[What needs to be done] The data that follows is to be given again, exactly as written.

[Records]
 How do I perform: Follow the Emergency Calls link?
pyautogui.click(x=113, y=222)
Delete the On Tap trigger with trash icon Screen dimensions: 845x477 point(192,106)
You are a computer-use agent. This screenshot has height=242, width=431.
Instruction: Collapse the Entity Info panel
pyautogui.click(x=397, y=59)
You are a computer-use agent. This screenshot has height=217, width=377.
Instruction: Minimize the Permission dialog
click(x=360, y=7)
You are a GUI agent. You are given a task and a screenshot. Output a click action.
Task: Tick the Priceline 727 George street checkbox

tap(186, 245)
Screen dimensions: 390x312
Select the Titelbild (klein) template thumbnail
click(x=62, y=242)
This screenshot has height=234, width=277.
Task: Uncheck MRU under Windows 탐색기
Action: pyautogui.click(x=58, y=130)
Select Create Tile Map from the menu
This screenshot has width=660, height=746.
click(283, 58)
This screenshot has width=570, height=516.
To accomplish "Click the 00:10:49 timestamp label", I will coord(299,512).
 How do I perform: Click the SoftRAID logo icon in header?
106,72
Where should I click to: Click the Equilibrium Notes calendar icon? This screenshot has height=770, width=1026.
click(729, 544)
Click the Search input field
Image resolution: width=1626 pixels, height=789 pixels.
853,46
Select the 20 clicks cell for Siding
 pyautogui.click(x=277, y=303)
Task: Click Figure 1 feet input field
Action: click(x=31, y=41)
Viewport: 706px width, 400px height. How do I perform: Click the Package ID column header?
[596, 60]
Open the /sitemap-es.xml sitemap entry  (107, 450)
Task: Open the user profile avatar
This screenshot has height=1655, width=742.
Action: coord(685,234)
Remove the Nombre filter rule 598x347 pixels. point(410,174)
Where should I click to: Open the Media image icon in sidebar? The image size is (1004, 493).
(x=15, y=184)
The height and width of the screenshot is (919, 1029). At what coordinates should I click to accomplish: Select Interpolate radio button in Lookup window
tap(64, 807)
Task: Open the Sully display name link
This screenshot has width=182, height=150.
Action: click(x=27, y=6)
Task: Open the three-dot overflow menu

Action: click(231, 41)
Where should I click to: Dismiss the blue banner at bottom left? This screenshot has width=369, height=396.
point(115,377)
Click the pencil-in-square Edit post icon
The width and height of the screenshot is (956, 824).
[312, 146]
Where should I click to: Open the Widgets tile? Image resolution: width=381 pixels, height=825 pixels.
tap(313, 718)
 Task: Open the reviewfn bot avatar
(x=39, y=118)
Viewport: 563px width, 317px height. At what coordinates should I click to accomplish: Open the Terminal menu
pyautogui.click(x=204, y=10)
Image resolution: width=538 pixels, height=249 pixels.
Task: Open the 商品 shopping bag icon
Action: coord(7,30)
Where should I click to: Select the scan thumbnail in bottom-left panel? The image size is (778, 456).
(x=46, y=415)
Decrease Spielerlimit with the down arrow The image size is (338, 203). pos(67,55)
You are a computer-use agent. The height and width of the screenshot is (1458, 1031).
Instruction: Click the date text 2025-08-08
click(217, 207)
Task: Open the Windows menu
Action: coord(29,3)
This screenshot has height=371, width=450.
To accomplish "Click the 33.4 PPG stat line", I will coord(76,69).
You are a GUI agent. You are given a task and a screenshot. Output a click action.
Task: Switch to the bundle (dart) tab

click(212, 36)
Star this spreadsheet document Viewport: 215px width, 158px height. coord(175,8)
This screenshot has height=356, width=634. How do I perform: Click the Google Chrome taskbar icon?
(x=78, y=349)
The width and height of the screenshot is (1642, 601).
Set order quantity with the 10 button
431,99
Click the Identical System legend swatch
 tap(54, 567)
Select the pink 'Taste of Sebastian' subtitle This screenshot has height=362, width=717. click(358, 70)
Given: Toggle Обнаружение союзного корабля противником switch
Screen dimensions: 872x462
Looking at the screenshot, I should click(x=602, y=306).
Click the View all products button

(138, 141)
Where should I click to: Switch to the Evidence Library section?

[Task answer]
 How do I perform: Follow the Emergency Calls link?
pyautogui.click(x=113, y=222)
Delete the On Tap trigger with trash icon Screen dimensions: 845x477 point(192,106)
You are a computer-use agent. This screenshot has height=242, width=431.
Instruction: Collapse the Entity Info panel
pyautogui.click(x=397, y=59)
You are a computer-use agent. This screenshot has height=217, width=377.
Instruction: Minimize the Permission dialog
click(x=360, y=7)
You are a GUI agent. You are given a task and a screenshot. Output a click action.
Task: Tick the Priceline 727 George street checkbox

tap(186, 245)
Screen dimensions: 390x312
Select the Titelbild (klein) template thumbnail
click(x=62, y=242)
This screenshot has height=234, width=277.
Task: Uncheck MRU under Windows 탐색기
Action: pyautogui.click(x=58, y=130)
Select Create Tile Map from the menu
This screenshot has width=660, height=746.
click(283, 58)
This screenshot has width=570, height=516.
To accomplish "Click the 00:10:49 timestamp label", I will coord(299,512).
 How do I perform: Click the SoftRAID logo icon in header?
106,72
Where should I click to: Click the Equilibrium Notes calendar icon? This screenshot has height=770, width=1026.
click(729, 544)
Click the Search input field
Image resolution: width=1626 pixels, height=789 pixels.
853,46
Select the 20 clicks cell for Siding
 pyautogui.click(x=277, y=303)
Task: Click Figure 1 feet input field
Action: click(x=31, y=41)
Viewport: 706px width, 400px height. How do I perform: Click the Package ID column header?
[596, 60]
Open the /sitemap-es.xml sitemap entry  (107, 450)
Task: Open the user profile avatar
This screenshot has height=1655, width=742.
Action: coord(685,234)
Remove the Nombre filter rule 598x347 pixels. point(410,174)
Where should I click to: Open the Media image icon in sidebar? The image size is (1004, 493).
(x=15, y=184)
The height and width of the screenshot is (919, 1029). At what coordinates should I click to accomplish: Select Interpolate radio button in Lookup window
tap(64, 807)
Task: Open the Sully display name link
This screenshot has width=182, height=150.
Action: click(x=27, y=6)
Task: Open the three-dot overflow menu

Action: click(231, 41)
Where should I click to: Dismiss the blue banner at bottom left? This screenshot has width=369, height=396.
point(115,377)
Click the pencil-in-square Edit post icon
The width and height of the screenshot is (956, 824).
[312, 146]
Where should I click to: Open the Widgets tile? Image resolution: width=381 pixels, height=825 pixels.
tap(313, 718)
 Task: Open the reviewfn bot avatar
(x=39, y=118)
Viewport: 563px width, 317px height. At what coordinates should I click to accomplish: Open the Terminal menu
pyautogui.click(x=204, y=10)
Image resolution: width=538 pixels, height=249 pixels.
Task: Open the 商品 shopping bag icon
Action: coord(7,30)
Where should I click to: Select the scan thumbnail in bottom-left panel? The image size is (778, 456).
(x=46, y=415)
Decrease Spielerlimit with the down arrow The image size is (338, 203). pos(67,55)
You are a computer-use agent. The height and width of the screenshot is (1458, 1031).
Instruction: Click the date text 2025-08-08
click(217, 207)
Task: Open the Windows menu
Action: coord(29,3)
This screenshot has height=371, width=450.
To accomplish "Click the 33.4 PPG stat line", I will coord(76,69).
You are a GUI agent. You are given a task and a screenshot. Output a click action.
Task: Switch to the bundle (dart) tab

click(212, 36)
Star this spreadsheet document Viewport: 215px width, 158px height. coord(175,8)
This screenshot has height=356, width=634. How do I perform: Click the Google Chrome taskbar icon?
(x=78, y=349)
The width and height of the screenshot is (1642, 601).
Set order quantity with the 10 button
431,99
Click the Identical System legend swatch
 tap(54, 567)
Select the pink 'Taste of Sebastian' subtitle This screenshot has height=362, width=717. click(358, 70)
Given: Toggle Обнаружение союзного корабля противником switch
Screen dimensions: 872x462
Looking at the screenshot, I should click(x=602, y=306).
Click the View all products button

(138, 141)
Where should I click to: Switch to the Evidence Library section?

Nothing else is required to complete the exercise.